When it came to some of the data that Beau’s been delving into, he ran a comparison of in-gallery versus online data and found his original findings still held:

  • No correlation between experience and time spent.
  • Slight negative correlation between rating and birth-year. i.e. older people give slightly higher ratings.
  • Women rank things slightly higher than men.
  • Slight positive correlation between rating and experience, but women consistently rate themselves as being more experienced, so it’s hard to tell whether the aforementioned correlation is caused by experience or gender or what.
  • Older people tend to self-identify as slightly more experienced.
  • Complexity and information findings still hold.
  • Engagement and rating variance, the finding also still holds, though there is an interesting change. In the gallery, rating variance tended to be much higher than online. For the control task, online variance was 520.6, while in-gallery variance was 668.5. For the free task, online variance was 459.1, while in-gallery variance was 510.1. So we’re still seeing massive reductions in variance, but the variance in the gallery was higher to begin with.
  • Adding information, the finding still holds, though in the gallery the increase in ratings was not quite as big. (The muting of this effect might be related to the age/mean rating issue discussed above.)
Intoxicated Lady at a Window

Intoxicated Lady at a Window, late 18th century. Opaque watercolor and gold on paper, sheet: 13 3/4 x 11 3/8 in. (34.9 x 28.9 cm). Brooklyn Museum, Gift of Dr. and Mrs. Robert Walzer, 79.285.

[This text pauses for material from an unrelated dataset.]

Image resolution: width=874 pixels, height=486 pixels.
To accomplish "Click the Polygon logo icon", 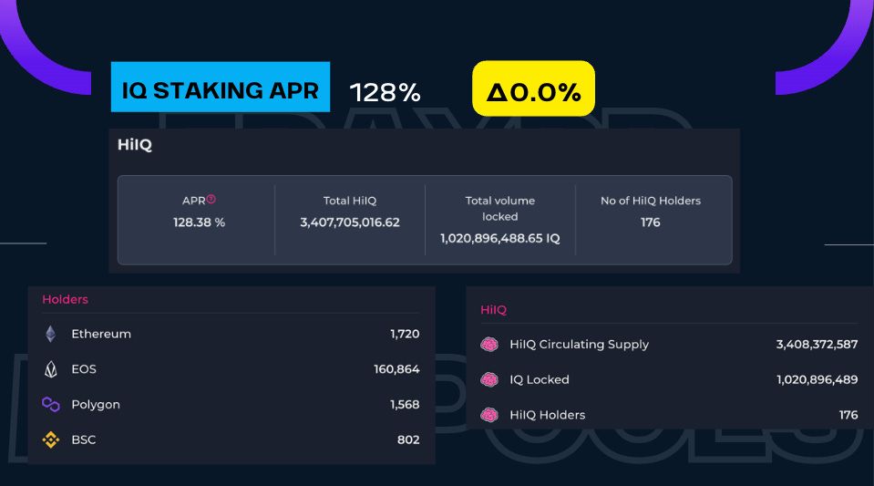I will click(51, 405).
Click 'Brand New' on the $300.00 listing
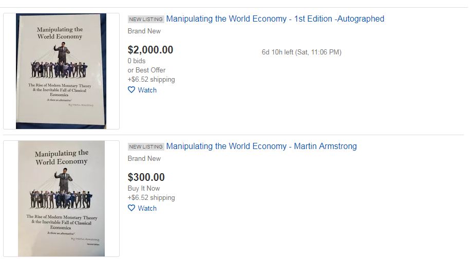Viewport: 472px width, 259px height. 144,158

Beau also took a look at the rankings data and found, for the most part, the same works win and lose.  As he notes, “There are some minor upsets, and a few things which might be worth a story. In particular, Intoxicated Lady at a Window seemed to always do quite a bit worse in the gallery than online.”  While we are not totally sure why this painting didn’t do so well in the gallery, it’s interesting to note that this was the image that the New York Times used when the project was first announced.  It’s very possible that we had an information cascade happen online with participants rating this work higher because they might have been more familiar with it. This is one case where the in-gallery metrics might actually be more accurate and it shows just how delicate subconscious effects may be.

As Joan mentioned in one of her posts, Split Second closes at the end of the year.  If you have not managed to see it in the gallery, we hope you can come take a visit because the show will be gone in the blink of an eye.